─── DOCUMENT EXCERPT ───
11,639,126 members (68,213 online)

# Efficient Boyer-Moore Search in Unicode Strings

, 30 Jun 2005 81.2K 1.1K 78
 Rate this:
An article on implementing Boyer-Moore algorithm for Unicode strings in C#.

## Introduction

Suppose you have to perform a case-insensitive text search over a Unicode string. You probably know that Boyer-Moore algorithm is the most efficient algorithm for such a task. This article shows how to implement the Boyer-Moore algorithm for Unicode, using C#.

## Background

The efficiency of a search algorithm can be estimated by the number of symbol comparisons it takes to scan the whole text in search for the pattern match. The Boyer-Moore algorithm is efficient because it avoids some unnecessary comparisons and produces longer shifts of the pattern along the text. With Boyer-Moore, it is also easy to perform efficient case-insensitive searches. I will not go into details of the Boyer-Moore algorithm as you can find them elsewhere. It is interesting to note however that there are several implementations of the main idea of the algorithm that differ in complexity. Simple implementations that use one-dimensional shift tables are not very efficient when searching for complex patterns that contain several repeating sub-patterns. The implementation I show here uses a two-dimensional shift table. The best way to explain an algorithm is to explain the data structures it uses, and the best way to explain a data structure is to demonstrate it using a simple example. Following is a simple example of the two-dimensional shift table for Boyer-Moore. Suppose we search a string that consists only of characters a, b, c, d, e (in any number and sequence) for a pattern "abdab" (note that "ab" sequence occurs twice in this pattern). The shift-table for the pattern "abdab" would look like this:

The number of columns in the table is equal to the number of characters in the pattern and the number of rows is equal to the number of characters in the charset. As comparison in Boyer-Moore starts from the last character of the pattern, the table is built from right to left. Each table cell contains values by which the pattern should be shifted given that all the previous pattern characters (the characters to the right of the current character) match corresponding text characters. When we start to compare pattern characters to substring characters from right to left we find the shift value for the pattern in the cell whose column corresponds to the pattern character and whose row corresponds to the substring character.
─── DATASET ENTRIES ───
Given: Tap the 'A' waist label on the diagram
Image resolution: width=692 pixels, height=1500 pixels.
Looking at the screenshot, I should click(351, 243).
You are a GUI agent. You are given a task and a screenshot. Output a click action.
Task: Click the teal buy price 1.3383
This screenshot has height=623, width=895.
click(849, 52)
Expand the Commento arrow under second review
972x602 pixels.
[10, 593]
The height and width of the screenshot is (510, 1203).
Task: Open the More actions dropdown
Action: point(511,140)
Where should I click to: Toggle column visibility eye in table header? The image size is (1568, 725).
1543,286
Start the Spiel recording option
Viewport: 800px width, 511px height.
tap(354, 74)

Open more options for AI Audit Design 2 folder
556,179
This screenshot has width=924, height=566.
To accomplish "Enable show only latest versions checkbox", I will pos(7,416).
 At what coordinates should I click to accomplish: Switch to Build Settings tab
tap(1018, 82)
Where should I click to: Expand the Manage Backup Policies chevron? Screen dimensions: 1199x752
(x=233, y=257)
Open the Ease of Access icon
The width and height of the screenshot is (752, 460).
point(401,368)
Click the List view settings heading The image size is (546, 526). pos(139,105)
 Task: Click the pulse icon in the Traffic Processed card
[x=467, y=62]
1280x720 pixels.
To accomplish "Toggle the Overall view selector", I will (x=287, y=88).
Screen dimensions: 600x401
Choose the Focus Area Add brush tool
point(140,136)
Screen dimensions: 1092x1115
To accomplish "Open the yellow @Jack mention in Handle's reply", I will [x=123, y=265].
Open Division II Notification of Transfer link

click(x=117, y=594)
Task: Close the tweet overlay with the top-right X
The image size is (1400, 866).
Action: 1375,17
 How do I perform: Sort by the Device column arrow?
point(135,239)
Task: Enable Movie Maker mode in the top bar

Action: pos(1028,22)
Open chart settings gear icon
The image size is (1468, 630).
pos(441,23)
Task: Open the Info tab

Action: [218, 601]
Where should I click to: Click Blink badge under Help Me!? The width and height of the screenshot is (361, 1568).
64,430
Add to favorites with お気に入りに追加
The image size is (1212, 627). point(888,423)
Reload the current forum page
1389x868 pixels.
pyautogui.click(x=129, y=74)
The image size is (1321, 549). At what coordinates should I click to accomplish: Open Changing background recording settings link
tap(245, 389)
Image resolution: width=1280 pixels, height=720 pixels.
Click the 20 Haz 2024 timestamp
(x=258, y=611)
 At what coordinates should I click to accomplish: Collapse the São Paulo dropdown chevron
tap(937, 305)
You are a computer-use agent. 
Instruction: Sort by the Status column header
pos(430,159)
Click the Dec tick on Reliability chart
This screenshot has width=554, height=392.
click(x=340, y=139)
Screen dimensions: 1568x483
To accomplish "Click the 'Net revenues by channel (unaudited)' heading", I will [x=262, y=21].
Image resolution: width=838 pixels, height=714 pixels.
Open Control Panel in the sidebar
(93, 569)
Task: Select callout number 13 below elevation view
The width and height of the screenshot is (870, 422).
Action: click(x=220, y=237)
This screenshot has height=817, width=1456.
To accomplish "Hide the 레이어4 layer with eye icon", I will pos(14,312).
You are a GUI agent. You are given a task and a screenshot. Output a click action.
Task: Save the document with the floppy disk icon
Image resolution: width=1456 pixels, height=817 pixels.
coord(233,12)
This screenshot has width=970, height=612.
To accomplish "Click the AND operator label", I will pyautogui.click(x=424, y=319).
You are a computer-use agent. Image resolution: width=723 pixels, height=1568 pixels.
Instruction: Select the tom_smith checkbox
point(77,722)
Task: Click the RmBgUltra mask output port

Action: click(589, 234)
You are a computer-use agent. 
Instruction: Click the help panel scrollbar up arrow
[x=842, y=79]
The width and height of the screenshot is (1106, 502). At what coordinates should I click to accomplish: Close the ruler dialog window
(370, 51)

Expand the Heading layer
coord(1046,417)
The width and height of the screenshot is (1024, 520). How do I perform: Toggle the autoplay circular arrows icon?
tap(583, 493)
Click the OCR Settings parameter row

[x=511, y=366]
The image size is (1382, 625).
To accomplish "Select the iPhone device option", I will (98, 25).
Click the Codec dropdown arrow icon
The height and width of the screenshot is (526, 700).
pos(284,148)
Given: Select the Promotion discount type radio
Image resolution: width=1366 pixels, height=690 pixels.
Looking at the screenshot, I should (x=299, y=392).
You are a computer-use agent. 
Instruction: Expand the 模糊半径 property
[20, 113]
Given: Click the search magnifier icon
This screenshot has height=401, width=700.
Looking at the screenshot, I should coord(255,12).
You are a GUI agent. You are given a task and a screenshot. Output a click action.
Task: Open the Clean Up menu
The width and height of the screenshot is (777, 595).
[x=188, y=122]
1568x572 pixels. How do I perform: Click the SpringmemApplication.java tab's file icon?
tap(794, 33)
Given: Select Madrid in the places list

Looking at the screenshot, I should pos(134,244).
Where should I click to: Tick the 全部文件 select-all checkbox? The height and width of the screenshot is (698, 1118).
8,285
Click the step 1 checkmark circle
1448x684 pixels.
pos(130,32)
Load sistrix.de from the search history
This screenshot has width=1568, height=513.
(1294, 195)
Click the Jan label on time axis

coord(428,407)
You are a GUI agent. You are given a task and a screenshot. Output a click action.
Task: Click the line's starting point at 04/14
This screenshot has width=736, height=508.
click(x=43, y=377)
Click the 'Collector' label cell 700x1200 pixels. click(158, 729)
───
**WHAT THIS EXERCISE ASKS:**
1. According to the Boyer-Moore article, what is the number of rows in the two-dimensional shift table equal to?
2. Write the next part of the Boyer-Moore article, starting right after its last sentence.
The entries have nothing to do with the tasks.

**RESULTS IN ORDER:**
1. The number of characters in the charset.

2.
The shift values are calculated for every character that may occur in the string where we search. You may have noticed that zero shifts occur in the cells for which pattern characters match the charset characters. This means that while the pattern matches the substring, the pattern shouldn't be shifted. If the table was scanned from right to left and in every column we get zero shift for the corresponding substring then we have found the substring that matches the pattern. Other shift values are calculated so as to produce maximum shifts without skipping sequences that might be parts of the matching substring. The shift of five, for example, is the "full" shift of the five-character pattern and the shift of three reflects the fact that the two last characters of the pattern coincide with the two first characters (so if the two last characters of the substring match the pattern while others do not, we shift the pattern by three, and not by five, because these two characters may be the beginning of the matching substring). From a broader perspective, we may view the shift table as a representation of a finite automaton whose states are the values stored in the table.

It is easy to build a shift table with the number of rows equal to the number of charset characters if the charset is single-byte. But for Unicode charset, such a table would be quite large and inefficient. It is easy to solve this problem if we notice that table rows differ from each other only for the characters that actually appear in the pattern. In the table shown above, you can see that the rows for the characters c and e contain the same set of shift values and this set would be valid for any other character that doesn't occur in the pattern. So we might store table rows corresponding to characters found in the pattern in some fast-access structure, say a hash-table, and keep a separate set of shift values for all other characters that might appear in the string.

## The code

Now when we have discussed how the shift table is built and how it works, let's have a look at the code that builds the thing. There is `BMSearcher` class in the demo project that performs the actual search. The class' constructor takes a pattern and builds a shift table for it.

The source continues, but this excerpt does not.